Trying To Make Biden Look As Bad As Trump
To Democrats and critics of Trump, Republican House members’ seeming obsession with impeaching Biden is easy to explain: They are trying to make him look guilty of everything Trump did in the open for four years.
“Republicans’ newfound zeal for investigating any possible whiff of financial impropriety stands in direct contrast to their years of outright stonewalling efforts to rein in the brazen profiteering by former President Trump and his family during his tenure in office,” Maguire said.
Republicans are accusing Biden of engineering the firing of Ukraine’s top prosecutor to protect Burisma, a Ukrainian energy company that had hired his son as a consultant. In fact, Biden was helping carry out the consensus policy of the United States, the European Union and the World Bank by removing Viktor Shokin, who was widely seen as corrupt. His removal put Burisma more at risk of an investigation, thereby working against his son’s interest.
House leaders routinely accuse Biden of taking a seven-figure bribe ― even though their source for the allegation states that he does not believe the Ukrainian oligarch’s claim. Trump’s Justice Department knew of the allegation and did not find it credible enough to pursue an investigation.

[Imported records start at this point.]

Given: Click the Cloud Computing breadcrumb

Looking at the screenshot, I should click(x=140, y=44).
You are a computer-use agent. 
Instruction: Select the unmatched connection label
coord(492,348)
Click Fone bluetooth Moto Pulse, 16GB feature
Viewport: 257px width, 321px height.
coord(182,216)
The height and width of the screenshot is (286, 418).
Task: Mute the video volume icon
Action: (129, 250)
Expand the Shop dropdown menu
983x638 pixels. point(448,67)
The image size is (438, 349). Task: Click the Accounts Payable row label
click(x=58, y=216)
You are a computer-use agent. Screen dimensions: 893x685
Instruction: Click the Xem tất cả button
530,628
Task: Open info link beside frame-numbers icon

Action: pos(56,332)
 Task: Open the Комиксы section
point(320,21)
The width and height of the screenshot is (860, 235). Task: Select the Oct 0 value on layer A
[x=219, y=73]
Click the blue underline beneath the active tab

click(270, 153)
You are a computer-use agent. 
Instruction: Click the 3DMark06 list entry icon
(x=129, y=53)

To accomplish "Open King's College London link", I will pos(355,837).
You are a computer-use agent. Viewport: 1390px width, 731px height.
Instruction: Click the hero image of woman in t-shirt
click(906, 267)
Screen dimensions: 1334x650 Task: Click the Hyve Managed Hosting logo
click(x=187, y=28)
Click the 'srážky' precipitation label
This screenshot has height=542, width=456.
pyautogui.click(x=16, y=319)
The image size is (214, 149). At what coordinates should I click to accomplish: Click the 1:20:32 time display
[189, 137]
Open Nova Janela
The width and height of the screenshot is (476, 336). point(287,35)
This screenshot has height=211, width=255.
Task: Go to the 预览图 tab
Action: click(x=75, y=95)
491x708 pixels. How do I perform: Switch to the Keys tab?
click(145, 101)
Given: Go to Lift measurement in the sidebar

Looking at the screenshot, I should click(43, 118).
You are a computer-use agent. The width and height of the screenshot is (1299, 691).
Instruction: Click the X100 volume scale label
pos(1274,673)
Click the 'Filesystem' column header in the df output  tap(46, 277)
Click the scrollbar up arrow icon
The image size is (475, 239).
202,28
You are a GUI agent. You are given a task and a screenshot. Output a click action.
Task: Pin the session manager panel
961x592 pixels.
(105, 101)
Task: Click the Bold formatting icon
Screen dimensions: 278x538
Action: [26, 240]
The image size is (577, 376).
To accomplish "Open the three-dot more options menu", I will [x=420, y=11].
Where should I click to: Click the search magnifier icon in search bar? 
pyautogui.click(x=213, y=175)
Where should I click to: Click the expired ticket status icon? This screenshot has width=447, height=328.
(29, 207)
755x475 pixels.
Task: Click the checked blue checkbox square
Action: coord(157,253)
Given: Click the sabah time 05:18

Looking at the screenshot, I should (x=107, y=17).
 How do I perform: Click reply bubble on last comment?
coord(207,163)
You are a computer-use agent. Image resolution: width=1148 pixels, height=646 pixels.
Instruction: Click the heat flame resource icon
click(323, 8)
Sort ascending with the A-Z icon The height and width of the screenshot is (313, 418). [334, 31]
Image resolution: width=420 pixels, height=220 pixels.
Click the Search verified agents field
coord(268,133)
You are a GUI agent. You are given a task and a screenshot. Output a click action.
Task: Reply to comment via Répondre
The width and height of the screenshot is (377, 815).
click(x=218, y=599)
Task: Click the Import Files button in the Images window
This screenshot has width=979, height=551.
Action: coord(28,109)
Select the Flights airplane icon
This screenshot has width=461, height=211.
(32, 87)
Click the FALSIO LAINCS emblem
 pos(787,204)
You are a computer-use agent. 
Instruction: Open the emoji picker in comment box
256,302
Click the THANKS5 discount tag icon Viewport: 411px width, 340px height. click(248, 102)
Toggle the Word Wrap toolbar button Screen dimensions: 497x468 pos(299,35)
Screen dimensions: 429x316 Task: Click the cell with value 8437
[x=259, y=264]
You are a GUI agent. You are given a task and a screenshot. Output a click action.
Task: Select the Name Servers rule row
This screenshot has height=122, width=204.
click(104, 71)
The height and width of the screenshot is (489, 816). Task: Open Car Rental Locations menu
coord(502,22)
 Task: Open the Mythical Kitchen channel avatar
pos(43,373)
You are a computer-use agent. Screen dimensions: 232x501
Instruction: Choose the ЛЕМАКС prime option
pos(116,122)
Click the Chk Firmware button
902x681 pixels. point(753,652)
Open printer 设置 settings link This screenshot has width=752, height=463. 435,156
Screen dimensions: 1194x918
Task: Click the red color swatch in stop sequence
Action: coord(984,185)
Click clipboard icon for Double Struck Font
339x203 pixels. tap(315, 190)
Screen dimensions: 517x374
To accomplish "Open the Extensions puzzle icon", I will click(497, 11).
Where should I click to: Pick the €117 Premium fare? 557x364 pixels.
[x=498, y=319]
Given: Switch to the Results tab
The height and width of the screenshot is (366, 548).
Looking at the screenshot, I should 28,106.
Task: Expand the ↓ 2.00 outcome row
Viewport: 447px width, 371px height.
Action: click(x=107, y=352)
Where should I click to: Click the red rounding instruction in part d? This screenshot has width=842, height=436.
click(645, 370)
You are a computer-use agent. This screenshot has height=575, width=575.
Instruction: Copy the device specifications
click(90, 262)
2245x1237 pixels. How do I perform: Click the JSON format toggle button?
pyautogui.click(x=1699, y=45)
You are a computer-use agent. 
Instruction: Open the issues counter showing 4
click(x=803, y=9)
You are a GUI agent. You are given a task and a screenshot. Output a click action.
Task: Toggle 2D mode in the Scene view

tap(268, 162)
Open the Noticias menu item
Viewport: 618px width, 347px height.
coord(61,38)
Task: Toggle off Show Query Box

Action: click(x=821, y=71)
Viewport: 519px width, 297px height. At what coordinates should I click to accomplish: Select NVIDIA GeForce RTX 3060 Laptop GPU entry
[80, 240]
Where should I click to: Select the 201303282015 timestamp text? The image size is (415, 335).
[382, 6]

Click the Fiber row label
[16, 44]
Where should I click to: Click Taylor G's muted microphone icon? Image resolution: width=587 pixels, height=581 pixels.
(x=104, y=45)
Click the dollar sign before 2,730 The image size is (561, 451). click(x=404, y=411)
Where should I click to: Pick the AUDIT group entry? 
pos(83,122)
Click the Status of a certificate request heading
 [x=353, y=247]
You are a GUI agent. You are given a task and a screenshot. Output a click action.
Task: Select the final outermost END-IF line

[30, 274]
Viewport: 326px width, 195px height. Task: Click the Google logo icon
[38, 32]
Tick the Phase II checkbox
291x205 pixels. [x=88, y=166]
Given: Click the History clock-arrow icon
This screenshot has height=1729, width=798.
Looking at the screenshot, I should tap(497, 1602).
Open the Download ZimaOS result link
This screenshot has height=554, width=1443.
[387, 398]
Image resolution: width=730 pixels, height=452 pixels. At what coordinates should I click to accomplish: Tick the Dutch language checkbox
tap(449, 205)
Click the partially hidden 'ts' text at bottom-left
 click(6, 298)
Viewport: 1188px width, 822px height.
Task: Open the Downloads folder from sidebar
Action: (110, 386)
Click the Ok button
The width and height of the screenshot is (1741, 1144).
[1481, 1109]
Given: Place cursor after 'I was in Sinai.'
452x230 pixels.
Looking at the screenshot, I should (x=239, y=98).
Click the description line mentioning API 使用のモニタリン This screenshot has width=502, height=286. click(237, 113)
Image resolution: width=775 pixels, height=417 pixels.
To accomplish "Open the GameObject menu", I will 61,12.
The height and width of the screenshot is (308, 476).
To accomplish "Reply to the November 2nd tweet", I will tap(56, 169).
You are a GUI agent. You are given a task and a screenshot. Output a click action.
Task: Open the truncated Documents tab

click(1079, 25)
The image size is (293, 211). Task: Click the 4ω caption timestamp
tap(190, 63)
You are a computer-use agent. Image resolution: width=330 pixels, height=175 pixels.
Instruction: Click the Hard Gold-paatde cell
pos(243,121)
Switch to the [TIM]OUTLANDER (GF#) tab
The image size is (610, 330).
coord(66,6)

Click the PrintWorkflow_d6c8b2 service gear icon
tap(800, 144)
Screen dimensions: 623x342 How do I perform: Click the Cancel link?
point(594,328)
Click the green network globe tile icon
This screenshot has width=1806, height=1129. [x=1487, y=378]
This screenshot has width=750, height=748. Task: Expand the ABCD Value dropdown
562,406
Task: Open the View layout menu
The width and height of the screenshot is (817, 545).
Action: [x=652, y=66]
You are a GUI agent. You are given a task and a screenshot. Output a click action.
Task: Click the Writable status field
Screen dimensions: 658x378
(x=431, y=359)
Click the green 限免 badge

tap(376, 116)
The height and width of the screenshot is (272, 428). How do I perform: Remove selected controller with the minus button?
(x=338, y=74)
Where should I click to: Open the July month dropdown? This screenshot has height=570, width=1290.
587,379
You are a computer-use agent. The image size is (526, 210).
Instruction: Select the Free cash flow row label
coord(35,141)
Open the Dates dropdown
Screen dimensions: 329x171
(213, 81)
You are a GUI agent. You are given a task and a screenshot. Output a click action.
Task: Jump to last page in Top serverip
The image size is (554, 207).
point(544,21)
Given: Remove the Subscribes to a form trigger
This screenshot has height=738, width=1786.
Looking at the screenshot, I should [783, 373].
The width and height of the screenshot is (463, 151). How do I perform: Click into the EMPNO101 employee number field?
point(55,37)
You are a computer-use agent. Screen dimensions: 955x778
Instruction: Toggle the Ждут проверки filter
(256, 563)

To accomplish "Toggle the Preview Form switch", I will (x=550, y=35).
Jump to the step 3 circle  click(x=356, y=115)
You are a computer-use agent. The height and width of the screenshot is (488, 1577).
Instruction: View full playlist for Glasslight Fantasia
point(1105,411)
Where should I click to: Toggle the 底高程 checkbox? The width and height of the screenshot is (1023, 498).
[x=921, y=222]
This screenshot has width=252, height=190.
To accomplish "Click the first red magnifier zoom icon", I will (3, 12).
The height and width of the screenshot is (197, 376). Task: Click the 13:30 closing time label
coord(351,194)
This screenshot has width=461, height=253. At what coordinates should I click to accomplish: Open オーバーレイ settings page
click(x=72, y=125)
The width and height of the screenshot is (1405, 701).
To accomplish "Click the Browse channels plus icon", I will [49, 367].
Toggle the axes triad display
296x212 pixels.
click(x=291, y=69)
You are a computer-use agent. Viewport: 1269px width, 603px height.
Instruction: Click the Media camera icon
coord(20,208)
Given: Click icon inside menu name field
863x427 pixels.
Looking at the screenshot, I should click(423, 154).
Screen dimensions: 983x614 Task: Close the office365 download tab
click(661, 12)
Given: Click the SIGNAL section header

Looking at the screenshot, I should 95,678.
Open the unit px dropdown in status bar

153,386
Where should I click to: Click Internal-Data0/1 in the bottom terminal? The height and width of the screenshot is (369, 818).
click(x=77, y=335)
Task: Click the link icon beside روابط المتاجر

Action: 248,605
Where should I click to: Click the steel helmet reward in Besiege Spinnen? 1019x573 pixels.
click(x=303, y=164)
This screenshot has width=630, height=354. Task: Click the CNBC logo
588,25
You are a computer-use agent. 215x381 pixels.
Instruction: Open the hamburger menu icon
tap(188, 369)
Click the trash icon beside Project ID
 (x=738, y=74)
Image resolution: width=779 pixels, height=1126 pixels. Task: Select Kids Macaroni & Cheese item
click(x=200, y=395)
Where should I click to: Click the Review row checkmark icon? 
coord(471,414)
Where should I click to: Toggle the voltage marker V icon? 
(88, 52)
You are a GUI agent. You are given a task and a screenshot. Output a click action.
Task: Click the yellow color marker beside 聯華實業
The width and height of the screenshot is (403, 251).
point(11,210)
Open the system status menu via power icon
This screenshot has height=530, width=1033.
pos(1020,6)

They claim then-Vice President Biden was involved in Hunter Biden’s business dealings, despite the source for that claim’s explanation that although Joe Biden took calls from his son during Hunter Biden’s meetings with his business partners, the calls never discussed any actual business.
Republicans have even depicted the existence of holding companies created by Biden family members and their business associates as proof of nefarious activity ― even as Trump’s annual financial disclosure filings revealed his ownership of some 500 limited liability companies, some of them based overseas.
“This is a transparent effort to boost Donald Trump’s campaign by establishing a false moral equivalency,” Raskin wrote in a response to the Biden probes. “Republicans’ lust to move forward with an impeachment inquiry on the basis of this utterly failed investigation is a transparent effort to boost former President Trump’s reelection prospects and distract from the overwhelming evidence of his criminal and corrupt conduct during his term of office.”
Arthur Delaney contributed reporting.